LeeAnne Harker and Dacher Keltner
University of California, Berkeley
Published: Journal of Personality and Social Psychology, (2001), Vol 80(1), 112-124
This study examined college yearbook photos of 141 women at age 21 to determine whether positive emotionality was related to personality traits, observer responses, marital outcomes, and personal well-being over the following 30-year period. The women were contacted again at age 27, 43, and 52. At each follow-up, they provided health and demographic information; completed personality inventories; and answered questions on a variety of topics, including marriage, family, social roles, and work. Positive emotional expressions were professionally coded and focused on the actions of two facial muscles that relate to a genuine smile, called a 'Duchenne' smile. This involves the movement of muscles surrounding the eyes and results in crow's-feet, raised cheeks, and bagging under the eyes. Smiles lacking genuine positive emotion do not include the contraction of the muscles around the eye area. All but 3 of the women smiled in their yearbook photographs and 50 were Duchenne smiles.

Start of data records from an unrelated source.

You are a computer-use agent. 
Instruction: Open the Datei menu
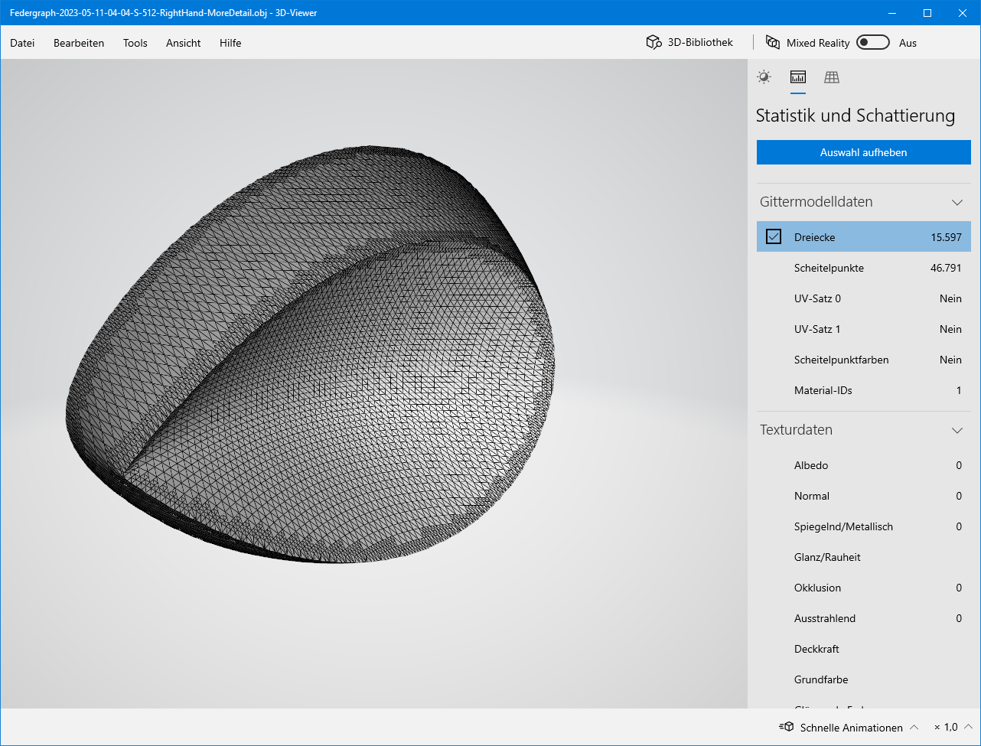[x=22, y=43]
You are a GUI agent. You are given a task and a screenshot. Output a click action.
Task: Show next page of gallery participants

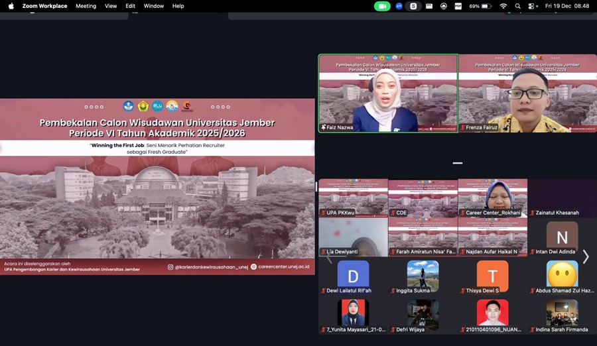tap(585, 257)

Those women who displayed more positive emotion in their yearbook pictures were more likely to be married by age 27, less likely to have remained single into middle adulthood, and more likely to have satisfying marriages 30 years later. Positive emotional expression also predicted high scores for well-being at ages 21, 27, 43, and 52. Across young and middle adulthood, women prone to expressing positive emotions experienced fewer psychological and physical difficulties, had better relations with others, and generally felt more satisfied with their lives. Could the better life outcomes be the result of these women's good looks rather than their Duchenne smile? The researchers found that good looks had no relationship with the marital status or the life satisfaction.
Over time, women who expressed more positive emotion in their yearbook pictures became more organised, mentally focused, and achievement-oriented and less susceptible to repeated and prolonged experiences of negative emotions.
Positive emotional expression in the yearbook pictures also related positively to the personality traits of affiliation and competence (e.g. cheerfulness, contentment, interpersonal warmth), which reflect good interpersonal and cognitive skills, respectively. Positive emotional expression also related to decreased negative emotionality. The finding that positive emotional expression predicted increases in competence and decreases in negative emotionality is some of the first evidence indicating that emotion may contribute to the development of personality in adulthood.